- [Task details]:
Repeat each of the rows below word for word, keeping their order and changing nothing.
(begin)
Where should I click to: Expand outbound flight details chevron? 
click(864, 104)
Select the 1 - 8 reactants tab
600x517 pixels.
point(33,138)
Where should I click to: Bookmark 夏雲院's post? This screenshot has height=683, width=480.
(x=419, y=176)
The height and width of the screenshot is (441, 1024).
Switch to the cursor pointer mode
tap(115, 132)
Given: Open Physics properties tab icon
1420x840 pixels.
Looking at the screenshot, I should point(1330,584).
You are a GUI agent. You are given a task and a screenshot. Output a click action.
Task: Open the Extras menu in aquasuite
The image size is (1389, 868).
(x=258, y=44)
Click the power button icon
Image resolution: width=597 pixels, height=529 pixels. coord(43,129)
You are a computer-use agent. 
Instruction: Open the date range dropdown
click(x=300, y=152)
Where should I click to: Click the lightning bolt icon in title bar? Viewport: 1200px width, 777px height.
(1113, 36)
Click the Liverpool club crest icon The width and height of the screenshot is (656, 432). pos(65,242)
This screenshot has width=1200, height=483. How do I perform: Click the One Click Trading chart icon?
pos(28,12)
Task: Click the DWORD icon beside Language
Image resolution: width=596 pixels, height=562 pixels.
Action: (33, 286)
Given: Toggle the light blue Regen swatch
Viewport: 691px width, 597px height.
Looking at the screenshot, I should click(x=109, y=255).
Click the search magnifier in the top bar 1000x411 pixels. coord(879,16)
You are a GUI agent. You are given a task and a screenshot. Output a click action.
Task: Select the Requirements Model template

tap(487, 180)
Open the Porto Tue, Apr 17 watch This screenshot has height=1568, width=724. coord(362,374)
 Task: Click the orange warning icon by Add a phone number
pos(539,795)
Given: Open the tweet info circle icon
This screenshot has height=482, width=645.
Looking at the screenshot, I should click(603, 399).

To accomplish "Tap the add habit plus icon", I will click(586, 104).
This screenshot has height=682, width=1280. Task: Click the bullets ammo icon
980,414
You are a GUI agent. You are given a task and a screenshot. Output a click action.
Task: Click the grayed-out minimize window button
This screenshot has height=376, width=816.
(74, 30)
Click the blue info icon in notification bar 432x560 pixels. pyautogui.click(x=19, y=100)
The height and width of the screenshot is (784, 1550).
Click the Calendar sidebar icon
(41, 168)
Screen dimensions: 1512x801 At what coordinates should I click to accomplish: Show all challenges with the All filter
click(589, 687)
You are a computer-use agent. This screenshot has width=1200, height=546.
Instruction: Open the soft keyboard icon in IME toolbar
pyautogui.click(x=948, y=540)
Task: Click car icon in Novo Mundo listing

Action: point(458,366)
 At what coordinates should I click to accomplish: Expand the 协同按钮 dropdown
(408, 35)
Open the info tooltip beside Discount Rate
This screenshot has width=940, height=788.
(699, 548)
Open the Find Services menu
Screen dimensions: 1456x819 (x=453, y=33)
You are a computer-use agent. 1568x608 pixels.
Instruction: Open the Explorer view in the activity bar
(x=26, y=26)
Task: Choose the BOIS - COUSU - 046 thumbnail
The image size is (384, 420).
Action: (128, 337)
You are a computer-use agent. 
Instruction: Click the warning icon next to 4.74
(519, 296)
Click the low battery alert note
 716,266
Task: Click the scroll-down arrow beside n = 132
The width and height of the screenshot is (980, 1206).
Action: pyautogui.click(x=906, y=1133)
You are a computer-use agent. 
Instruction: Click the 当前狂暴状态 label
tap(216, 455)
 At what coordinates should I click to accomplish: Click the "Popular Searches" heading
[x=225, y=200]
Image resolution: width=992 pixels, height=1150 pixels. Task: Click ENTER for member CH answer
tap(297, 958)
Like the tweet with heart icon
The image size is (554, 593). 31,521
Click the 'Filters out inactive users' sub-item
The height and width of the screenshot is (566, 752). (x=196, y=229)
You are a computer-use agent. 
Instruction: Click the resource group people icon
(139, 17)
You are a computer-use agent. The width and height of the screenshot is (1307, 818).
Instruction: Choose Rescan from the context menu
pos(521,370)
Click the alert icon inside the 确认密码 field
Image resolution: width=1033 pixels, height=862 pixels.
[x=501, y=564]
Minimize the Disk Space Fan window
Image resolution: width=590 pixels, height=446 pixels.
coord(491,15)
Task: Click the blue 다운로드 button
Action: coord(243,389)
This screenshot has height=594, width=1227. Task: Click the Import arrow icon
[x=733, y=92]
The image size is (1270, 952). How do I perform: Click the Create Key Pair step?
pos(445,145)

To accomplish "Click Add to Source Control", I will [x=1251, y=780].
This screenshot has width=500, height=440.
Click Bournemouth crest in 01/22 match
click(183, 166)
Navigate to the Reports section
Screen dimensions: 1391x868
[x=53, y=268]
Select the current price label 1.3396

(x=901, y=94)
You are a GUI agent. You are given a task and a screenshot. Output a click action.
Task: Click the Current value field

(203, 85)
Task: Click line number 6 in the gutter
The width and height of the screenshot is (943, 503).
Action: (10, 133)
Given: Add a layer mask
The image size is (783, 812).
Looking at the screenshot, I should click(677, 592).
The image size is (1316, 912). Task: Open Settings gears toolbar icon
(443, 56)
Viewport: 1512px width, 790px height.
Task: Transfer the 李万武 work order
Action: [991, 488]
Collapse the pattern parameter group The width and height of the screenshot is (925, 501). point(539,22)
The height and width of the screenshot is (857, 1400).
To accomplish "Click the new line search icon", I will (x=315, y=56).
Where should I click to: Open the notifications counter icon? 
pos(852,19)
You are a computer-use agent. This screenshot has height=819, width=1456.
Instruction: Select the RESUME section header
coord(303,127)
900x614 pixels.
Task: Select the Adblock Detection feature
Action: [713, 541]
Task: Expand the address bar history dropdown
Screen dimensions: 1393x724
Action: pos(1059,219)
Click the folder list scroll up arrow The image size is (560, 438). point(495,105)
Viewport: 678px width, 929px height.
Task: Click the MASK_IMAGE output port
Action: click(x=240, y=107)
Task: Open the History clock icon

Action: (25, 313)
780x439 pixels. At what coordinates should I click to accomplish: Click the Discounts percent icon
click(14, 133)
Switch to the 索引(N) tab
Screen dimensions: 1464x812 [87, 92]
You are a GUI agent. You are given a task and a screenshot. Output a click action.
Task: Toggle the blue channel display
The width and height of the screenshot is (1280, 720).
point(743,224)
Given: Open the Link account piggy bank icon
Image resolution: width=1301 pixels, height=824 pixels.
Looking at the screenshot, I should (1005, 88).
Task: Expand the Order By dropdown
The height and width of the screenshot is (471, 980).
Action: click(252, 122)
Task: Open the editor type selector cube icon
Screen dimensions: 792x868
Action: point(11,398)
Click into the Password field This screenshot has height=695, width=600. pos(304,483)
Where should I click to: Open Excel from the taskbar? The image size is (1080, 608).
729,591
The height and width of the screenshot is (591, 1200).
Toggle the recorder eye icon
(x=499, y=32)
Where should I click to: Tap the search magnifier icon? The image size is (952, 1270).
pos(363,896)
(end)
- [Completed exercise]:
Where should I click to: Expand outbound flight details chevron? 
click(864, 104)
Select the 1 - 8 reactants tab
600x517 pixels.
point(33,138)
Where should I click to: Bookmark 夏雲院's post? This screenshot has height=683, width=480.
(x=419, y=176)
The height and width of the screenshot is (441, 1024).
Switch to the cursor pointer mode
tap(115, 132)
Given: Open Physics properties tab icon
1420x840 pixels.
Looking at the screenshot, I should point(1330,584).
You are a GUI agent. You are given a task and a screenshot. Output a click action.
Task: Open the Extras menu in aquasuite
The image size is (1389, 868).
(x=258, y=44)
Click the power button icon
Image resolution: width=597 pixels, height=529 pixels. coord(43,129)
You are a computer-use agent. 
Instruction: Open the date range dropdown
click(x=300, y=152)
Where should I click to: Click the lightning bolt icon in title bar? Viewport: 1200px width, 777px height.
(1113, 36)
Click the Liverpool club crest icon The width and height of the screenshot is (656, 432). pos(65,242)
This screenshot has width=1200, height=483. How do I perform: Click the One Click Trading chart icon?
pos(28,12)
Task: Click the DWORD icon beside Language
Image resolution: width=596 pixels, height=562 pixels.
Action: (33, 286)
Given: Toggle the light blue Regen swatch
Viewport: 691px width, 597px height.
Looking at the screenshot, I should click(x=109, y=255).
Click the search magnifier in the top bar 1000x411 pixels. coord(879,16)
You are a GUI agent. You are given a task and a screenshot. Output a click action.
Task: Select the Requirements Model template

tap(487, 180)
Open the Porto Tue, Apr 17 watch This screenshot has height=1568, width=724. coord(362,374)
 Task: Click the orange warning icon by Add a phone number
pos(539,795)
Given: Open the tweet info circle icon
This screenshot has height=482, width=645.
Looking at the screenshot, I should click(603, 399).

To accomplish "Tap the add habit plus icon", I will click(586, 104).
This screenshot has height=682, width=1280. Task: Click the bullets ammo icon
980,414
You are a GUI agent. You are given a task and a screenshot. Output a click action.
Task: Click the grayed-out minimize window button
This screenshot has height=376, width=816.
(74, 30)
Click the blue info icon in notification bar 432x560 pixels. pyautogui.click(x=19, y=100)
The height and width of the screenshot is (784, 1550).
Click the Calendar sidebar icon
(41, 168)
Screen dimensions: 1512x801 At what coordinates should I click to accomplish: Show all challenges with the All filter
click(589, 687)
You are a computer-use agent. This screenshot has width=1200, height=546.
Instruction: Open the soft keyboard icon in IME toolbar
pyautogui.click(x=948, y=540)
Task: Click car icon in Novo Mundo listing

Action: point(458,366)
 At what coordinates should I click to accomplish: Expand the 协同按钮 dropdown
(408, 35)
Open the info tooltip beside Discount Rate
This screenshot has width=940, height=788.
(699, 548)
Open the Find Services menu
Screen dimensions: 1456x819 (x=453, y=33)
You are a computer-use agent. 1568x608 pixels.
Instruction: Open the Explorer view in the activity bar
(x=26, y=26)
Task: Choose the BOIS - COUSU - 046 thumbnail
The image size is (384, 420).
Action: (128, 337)
You are a computer-use agent. 
Instruction: Click the warning icon next to 4.74
(519, 296)
Click the low battery alert note
 716,266
Task: Click the scroll-down arrow beside n = 132
The width and height of the screenshot is (980, 1206).
Action: pyautogui.click(x=906, y=1133)
You are a computer-use agent. 
Instruction: Click the 当前狂暴状态 label
tap(216, 455)
 At what coordinates should I click to accomplish: Click the "Popular Searches" heading
[x=225, y=200]
Image resolution: width=992 pixels, height=1150 pixels. Task: Click ENTER for member CH answer
tap(297, 958)
Like the tweet with heart icon
The image size is (554, 593). 31,521
Click the 'Filters out inactive users' sub-item
The height and width of the screenshot is (566, 752). (x=196, y=229)
You are a computer-use agent. 
Instruction: Click the resource group people icon
(139, 17)
You are a computer-use agent. The width and height of the screenshot is (1307, 818).
Instruction: Choose Rescan from the context menu
pos(521,370)
Click the alert icon inside the 确认密码 field
Image resolution: width=1033 pixels, height=862 pixels.
[x=501, y=564]
Minimize the Disk Space Fan window
Image resolution: width=590 pixels, height=446 pixels.
coord(491,15)
Task: Click the blue 다운로드 button
Action: coord(243,389)
This screenshot has height=594, width=1227. Task: Click the Import arrow icon
[x=733, y=92]
The image size is (1270, 952). How do I perform: Click the Create Key Pair step?
pos(445,145)

To accomplish "Click Add to Source Control", I will [x=1251, y=780].
This screenshot has width=500, height=440.
Click Bournemouth crest in 01/22 match
click(183, 166)
Navigate to the Reports section
Screen dimensions: 1391x868
[x=53, y=268]
Select the current price label 1.3396

(x=901, y=94)
You are a GUI agent. You are given a task and a screenshot. Output a click action.
Task: Click the Current value field

(203, 85)
Task: Click line number 6 in the gutter
The width and height of the screenshot is (943, 503).
Action: (10, 133)
Given: Add a layer mask
The image size is (783, 812).
Looking at the screenshot, I should click(677, 592).
The image size is (1316, 912). Task: Open Settings gears toolbar icon
(443, 56)
Viewport: 1512px width, 790px height.
Task: Transfer the 李万武 work order
Action: [991, 488]
Collapse the pattern parameter group The width and height of the screenshot is (925, 501). point(539,22)
The height and width of the screenshot is (857, 1400).
To accomplish "Click the new line search icon", I will (x=315, y=56).
Where should I click to: Open the notifications counter icon? 
pos(852,19)
You are a computer-use agent. This screenshot has height=819, width=1456.
Instruction: Select the RESUME section header
coord(303,127)
900x614 pixels.
Task: Select the Adblock Detection feature
Action: [713, 541]
Task: Expand the address bar history dropdown
Screen dimensions: 1393x724
Action: pos(1059,219)
Click the folder list scroll up arrow The image size is (560, 438). point(495,105)
Viewport: 678px width, 929px height.
Task: Click the MASK_IMAGE output port
Action: click(x=240, y=107)
Task: Open the History clock icon

Action: (25, 313)
780x439 pixels. At what coordinates should I click to accomplish: Click the Discounts percent icon
click(14, 133)
Switch to the 索引(N) tab
Screen dimensions: 1464x812 [87, 92]
You are a GUI agent. You are given a task and a screenshot. Output a click action.
Task: Toggle the blue channel display
The width and height of the screenshot is (1280, 720).
point(743,224)
Given: Open the Link account piggy bank icon
Image resolution: width=1301 pixels, height=824 pixels.
Looking at the screenshot, I should (1005, 88).
Task: Expand the Order By dropdown
The height and width of the screenshot is (471, 980).
Action: click(252, 122)
Task: Open the editor type selector cube icon
Screen dimensions: 792x868
Action: point(11,398)
Click into the Password field This screenshot has height=695, width=600. pos(304,483)
Where should I click to: Open Excel from the taskbar? The image size is (1080, 608).
729,591
The height and width of the screenshot is (591, 1200).
Toggle the recorder eye icon
(x=499, y=32)
Where should I click to: Tap the search magnifier icon? The image size is (952, 1270).
pos(363,896)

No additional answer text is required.